Gazetede yan yana iki haber… Birinci haber Kanada menşeyli: Kanada’nın en önemli müzik festivallerinden Ottawa Bluesfest’in, festivalin ana sahnesinin kurulacağı yere yuvasını yapan bir yağmur kuşunun rahatsız olmaması için ertelenmesi gündeme geliyor.
,Festival mekanını yurt tutan yağmur kuşu ve dört yumurtasının, 5 Temmuz’da başlaması planlanan festivalin açılışını geciktirebileceği belirtiliyor.
Bu haberi okuyunca insan hoş bir duyguya kapılıyor, içine bir ferahlık yayılıyor.
Bu haberin yanındaki ikinci haberi okuyunca o ferahlık yerini yürek daralmasına bırakıyor birden. Haber Türkiye’den: ‘Ya sev ya terk et’ geleneğinden beslenmiş bir İçişleri Bakanı, milyonlarca oy alıp Meclis’e girmiş parti liderine telefon açıp tehditler savuruyor. Ve en önemlisi de tehdit edilenler dışında kimseden ses çıkmıyor. Çıkmıyor çünkü nefret söylemi sıradan bir hal aldı, ırkçılık yapılmadan siyaset yapılmıyor. Böyle bir durumda en başta iktidar partisinin yani kendi partisinin karşı çıkması gerekiyor. Demokrasilerde siyasetçiler böyle fütursuzca davranamaz. Hele de halkın güvenliğinden sorumlu bir İçişleri Bakanı anında görevinden alınır.
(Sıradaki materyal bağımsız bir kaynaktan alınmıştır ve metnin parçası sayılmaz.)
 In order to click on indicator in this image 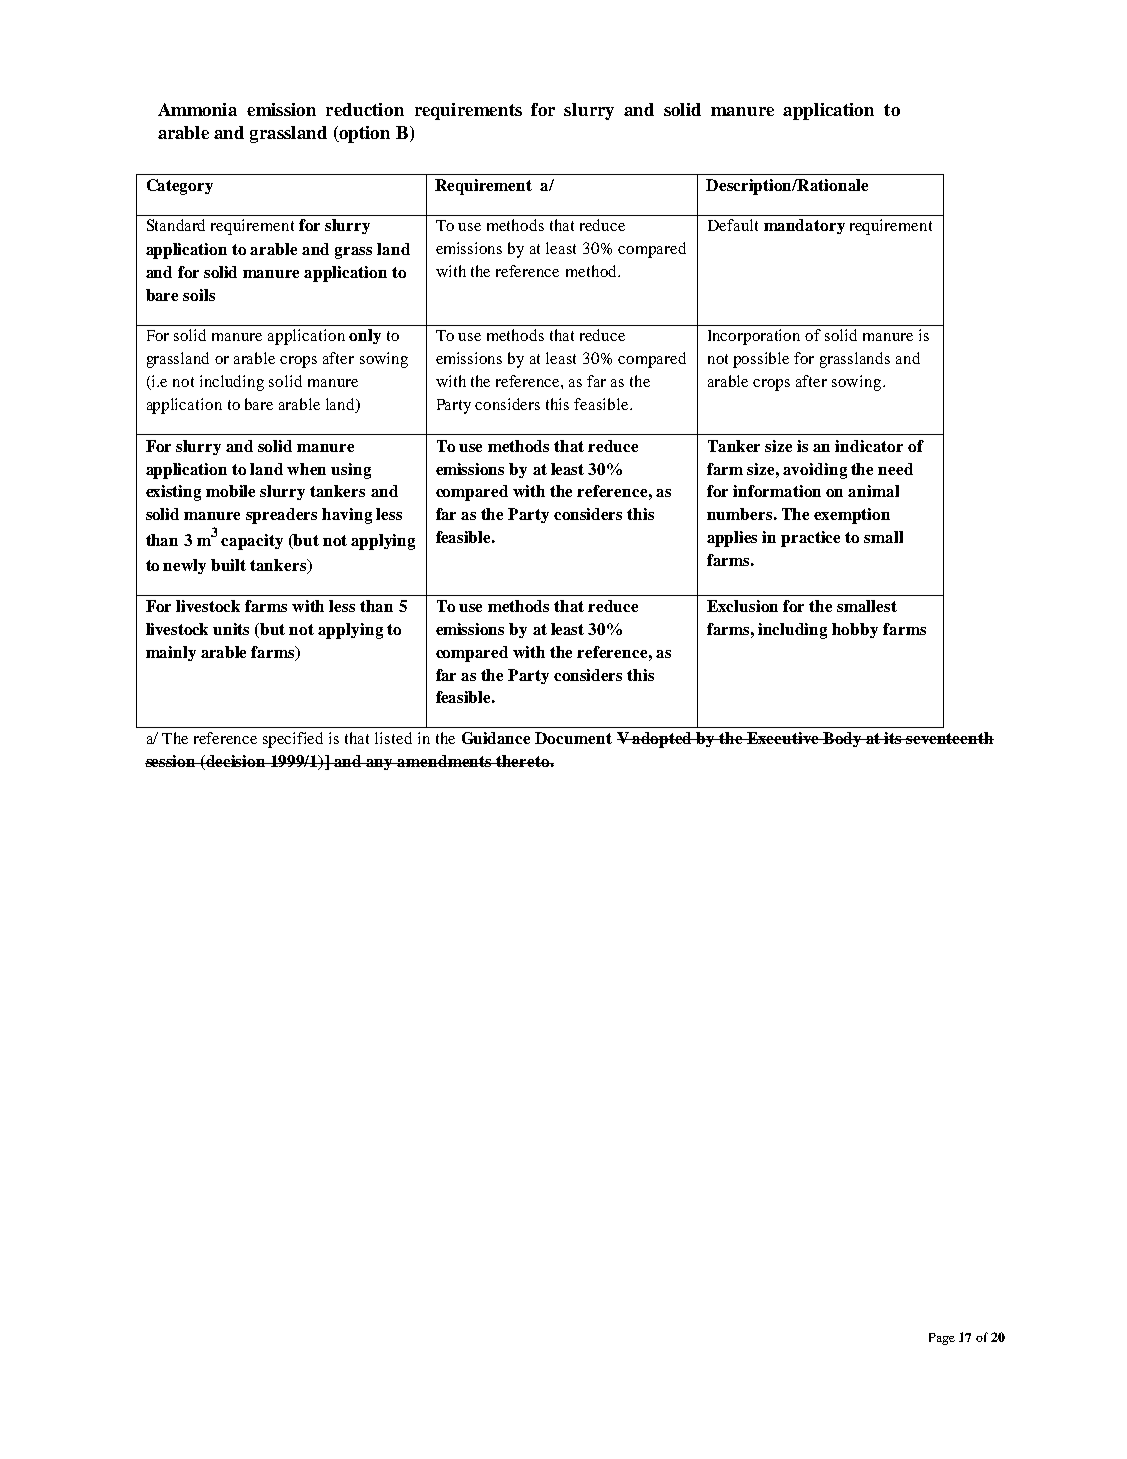, I will do `click(869, 446)`.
Evet. Bir ülkenin İçişleri Bakanı Meclis’e üçüncü sırada girmiş bir partinin eşbaşkanına telefon açıp ‘Size haddinizi bildireceğiz, size artık yaşama hakkı yok. Sizler sorumlusunuz, nereye gidiyorsanız gidin. …Avrupa’ya mı gidiyorsunuz, nereye giderseniz gidin” diyebiliyor.
Türk ırkçılığının duayenlerinden Nihal Atsız’ın bir zamanlar Kürtler için söylediklerini anımsatıyor:
“Türk milletinin başını belaya sokmadan, kendileri de yok olmadan çekip gitsinler. Nereye mi? gözleri nereyi görür, gönülleri nereyi çekerse oraya gitsinler. İran’a, Pakistan’a, Hindistan’a, Barzani’ye gitsinler. Birleşmiş Milletler’e başvurup Afrika’da yurtluk istesinler. Türk ırkının aşırı sabırlı olduğunu, fakat ayranı kabardığı zaman Kağan Arslan gibi önüne durulmadığını, ırkdaşları Ermenilere sorarak öğrensinler de akılları başlarına gelsin.” (Nihal ATSIZ, Ötüken, 16 Haziran 1967, Sayı: 42)
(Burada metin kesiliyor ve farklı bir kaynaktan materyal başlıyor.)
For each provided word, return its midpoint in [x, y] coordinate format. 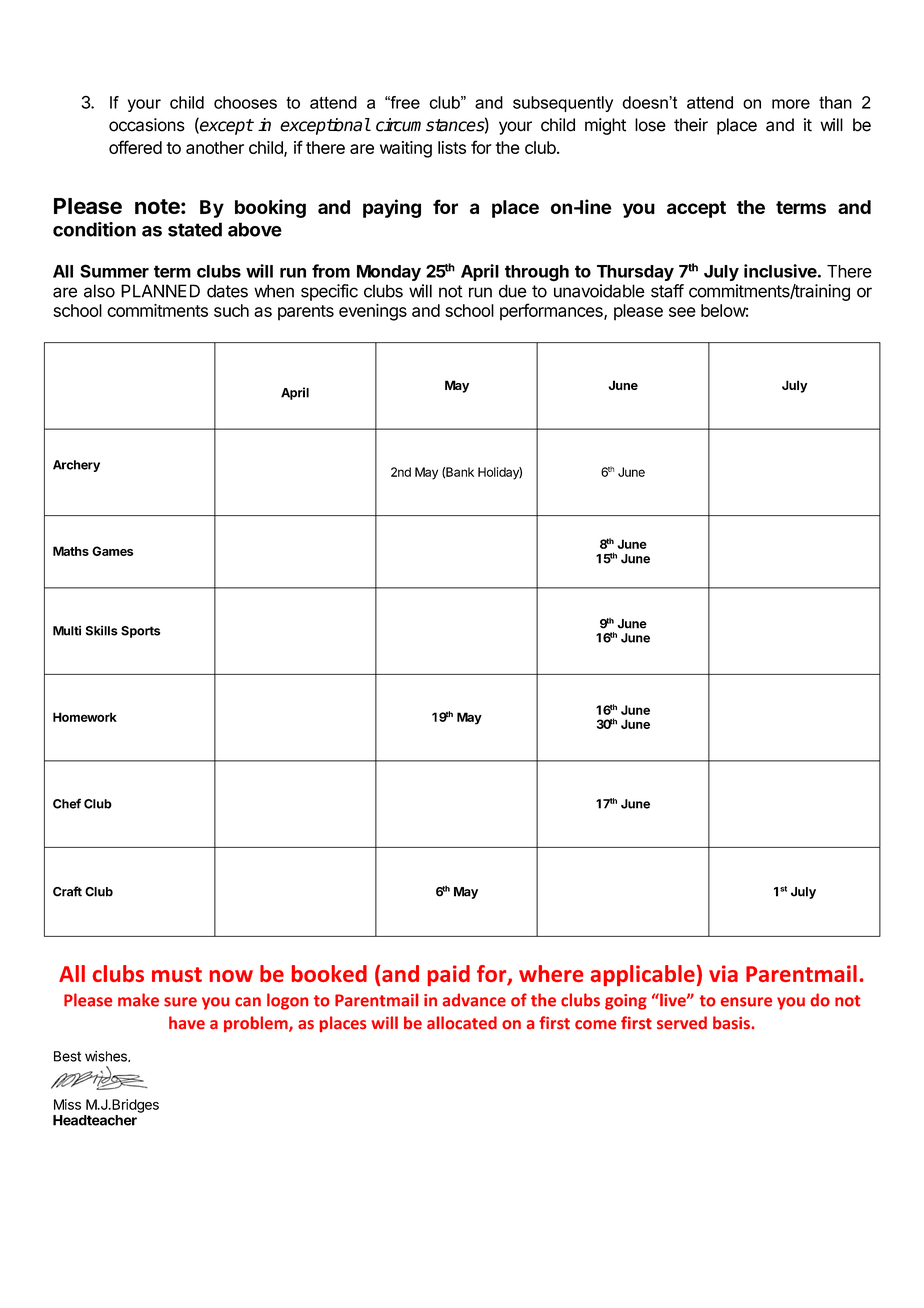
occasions [147, 125]
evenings [373, 312]
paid [449, 975]
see [682, 312]
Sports [140, 632]
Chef [67, 803]
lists [452, 147]
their [691, 125]
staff [667, 291]
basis [732, 1022]
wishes [107, 1056]
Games [113, 551]
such [231, 310]
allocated [462, 1022]
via [723, 973]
Bunca zaman geçmiş ırkçılık baki kalmış. Atsız Afrika’yı adres göstermişti, İçişleri Bakanı Soylu, Avrupa yolunu göstermiş. Afrika’yı dahil etmemiş.
Ne alaka demeyin. Çağrışım deyin ya da siyasetin o boğucu ortamından uzaklaşma isteği diyelim; Cemal Süreya’nın O güzelim Üvercinka şiirindeki ‘Afrika dahil’ dizelerine kayıyor insanın aklı:
“Bir mısra daha söylesek sanki her şey düzelecek
İki adım daha atmıyoruz bizi tutuyorlar
Böylece bizi bir kere daha tutup kurşuna diziyorlar
Zaten bizi her gün sabahtan akşama kadar kurşuna
diziyorlar
Bütün kara parçalarında
Afrika dahil”
Bilindiği üzre ‘Üvercinka’ hem burada bir bölümünü alıntıladığımız bu şiirin adı hem de Cemal Süreya’nın ilk kitabına ad olmuş. Üvercinka’nın anlamını Şairin kendisi bir söyleşide şöyle açıklar: “Üvercinka güvercinle karışık bir ad. Bir kadın adı. Barışa, aşka, dayatmaya dönük bir kavram: Kitaba ad olarak seçmeme gelince bunun iki nedeni var. Birisi belli: Günümüz şiiri ve bu arada benim şiirim kelimeyi zorlayan bir şiir, o adla şiirimi özetlemiş ya da bir parça belirtmiş oluyorum. Şiirimden ufak, ama anlamlı bir kesit vermiş oluyorum galiba. İşin ikinci nedeni son derece özel, salt günlük yaşama ilişkin bir şey.’’
Farkındayım; daldan dala atlattırdım yazıyı… İyi de tüm suç benim mi? Çağrışımı güçlü dizeler kuran şairin ya da yağmur kuşunun güvenliği için festival iptal edenlerin hiç mi suçu yok.